Одиннадцать часов двадцать минут. Он ждет еще пять минут. Они хотят, чтобы он прирос к стулу. Еще пять минут – и он сочтет свои предложения за давностью потерявшими силу, и тогда прошу покорно, господа хорошие!
Одиннадцать часов двадцать пять минут. Он уже выучил назубок номер «Мебельного торговца», который лежал на столе в приемной. Они там, в конторе, чертовски долго совещаются. К добру ли это? Была бы здесь хоть секретарша, чтобы послать напомнить о себе. Безобразие. Но он возместит им это сторицей.
Одиннадцать часов двадцать шесть минут. Его просят в кабинет.
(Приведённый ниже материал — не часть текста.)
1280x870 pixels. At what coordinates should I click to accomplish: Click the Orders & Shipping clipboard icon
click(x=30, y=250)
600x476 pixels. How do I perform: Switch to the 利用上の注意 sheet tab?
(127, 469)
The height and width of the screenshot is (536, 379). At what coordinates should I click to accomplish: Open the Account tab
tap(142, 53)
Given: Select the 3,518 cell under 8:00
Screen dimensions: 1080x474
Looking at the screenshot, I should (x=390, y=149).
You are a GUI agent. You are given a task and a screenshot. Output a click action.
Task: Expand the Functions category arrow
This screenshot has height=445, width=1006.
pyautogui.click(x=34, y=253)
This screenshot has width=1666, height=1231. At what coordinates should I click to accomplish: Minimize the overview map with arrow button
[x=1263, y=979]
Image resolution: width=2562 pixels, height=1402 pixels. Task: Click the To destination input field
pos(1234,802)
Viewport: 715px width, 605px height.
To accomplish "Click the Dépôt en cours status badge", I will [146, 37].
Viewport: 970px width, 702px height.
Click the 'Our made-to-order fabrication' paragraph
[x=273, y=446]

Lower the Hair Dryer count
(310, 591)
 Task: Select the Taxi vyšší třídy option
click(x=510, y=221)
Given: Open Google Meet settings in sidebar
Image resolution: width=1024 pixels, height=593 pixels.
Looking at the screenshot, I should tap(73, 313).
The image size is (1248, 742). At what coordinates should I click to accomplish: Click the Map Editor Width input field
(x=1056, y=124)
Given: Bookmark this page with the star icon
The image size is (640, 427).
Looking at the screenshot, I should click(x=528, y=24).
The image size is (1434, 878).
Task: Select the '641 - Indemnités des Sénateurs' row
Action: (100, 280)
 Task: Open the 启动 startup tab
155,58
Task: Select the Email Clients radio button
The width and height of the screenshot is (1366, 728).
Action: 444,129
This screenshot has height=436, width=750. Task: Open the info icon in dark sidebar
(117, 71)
Мартин Опперман сидит один. Генриху Вельсу кажется вдруг, что он предпочел бы иметь дело с пятью-шестью противниками, чем с одним Мартином. Мартин – самый вредный. С ним трудней всего справиться.
Мартин Опперман встает навстречу Генриху Вельсу.
– Прошу прощения, я заставил вас ждать, – говорит он учтиво. Мартин намеревался было проявить еще большую учтивость и привести причину своего опоздания. Но суровое, тяжелое лицо Вельса, как всегда, оттолкнуло его, и он не сделал этого.
– К сожалению, в наши дни единственное, чем деловой человек обладает в избытке, – это время, – мрачным, скрипучим голосом ответил Вельс.